The actual depth from the skin entry point to the epidural space was 5.1 cm ± 0.6 cm (minimum value: 4.1 cm, maximum value: 7 cm), and the correlation coefficients between the epidural space's actual depth and the patients' weight and PI were 0.737 and 0.783, respectively; these values were statistically significant (P < 0.01). The distance between the epidural space and the skin measured in the CT scans was 4.3 cm ± 0.6 cm (minimum value: 3.6 cm, maximum value: 6.2 cm). The distance obtained by trigonometry (i.e., the calculated depth) was 6.1 cm ± 1.0 cm. The calculated depth was longer than the actual depth by 0.9 cm ± 0.8 cm; the correlation coefficient between the two values was 0.563, which was significant (P = 0.014).

Discussion

This study was conducted to evaluate the viability and clinical applicability of a fluoroscope guided thoracic epidural block, based on the method reported by Nagaro et al. [7].

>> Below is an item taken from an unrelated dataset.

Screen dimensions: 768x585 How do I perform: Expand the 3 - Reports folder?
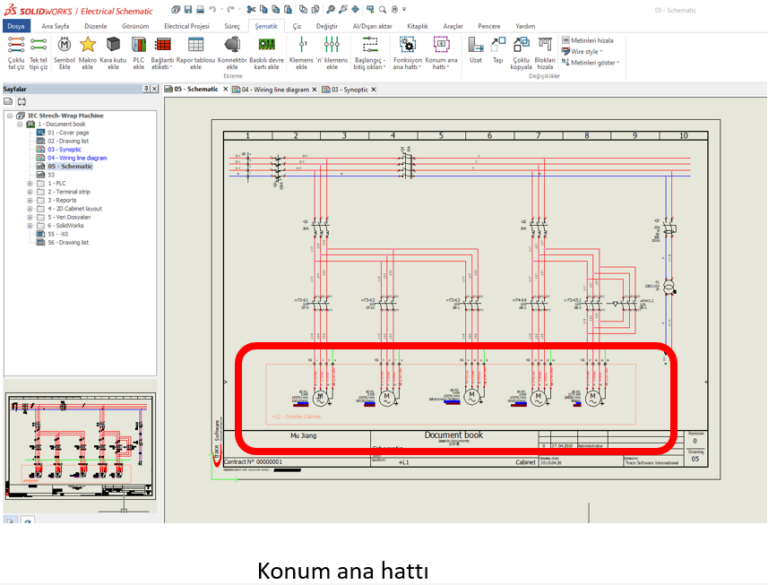[x=30, y=200]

In this study, the inward angulation (IA) was 24.8° ± 5.5°, which differed from the figure of 35° ± 8° reported by Nagaro et al. [7]. We assumed this difference could be attributed to the location of the needle tip. In the study by Nagaro et al., the needle tips were placed above the vertical midline of the VB in all five patients [7], whereas in this study the needle tip was placed, in most cases, slightly laterally from the vertical midline, on the ipsilateral side of the skin entry point. The upward angulation (UA) in this study, 54.5° ± 7.1°, differed slightly from the figure reported by Nagaro et al. [7], 56° ± 11°. The UA is critical in determining the distance between the skin and the epidural space. In a study by Yang et al. on the depth of the thoracic epidural space measured from the skin, the distance between the skin and the T6-7 epidural space, measured in the sitting position via a paramedian approach, was 6.16 cm ± 1.25 cm [8], while the distance between the skin entry point and the thoracic epidural space in this study was 5.1 cm ± 0.6 cm. In other words, considering that the patients' demographic information (e.g., height, weight, sex) in this study was similar to the information in the study by Yang et al., the approach used in this study appears to have resulted in a larger UA than that obtained by a blind method [8]. In fact, the lateral views showed that in this study there were more cases in which the angle between the needle and the posterior border of the vertebral body was larger than the angle between the midline of the upper and lower ILS and the posterior border of the vertebral body.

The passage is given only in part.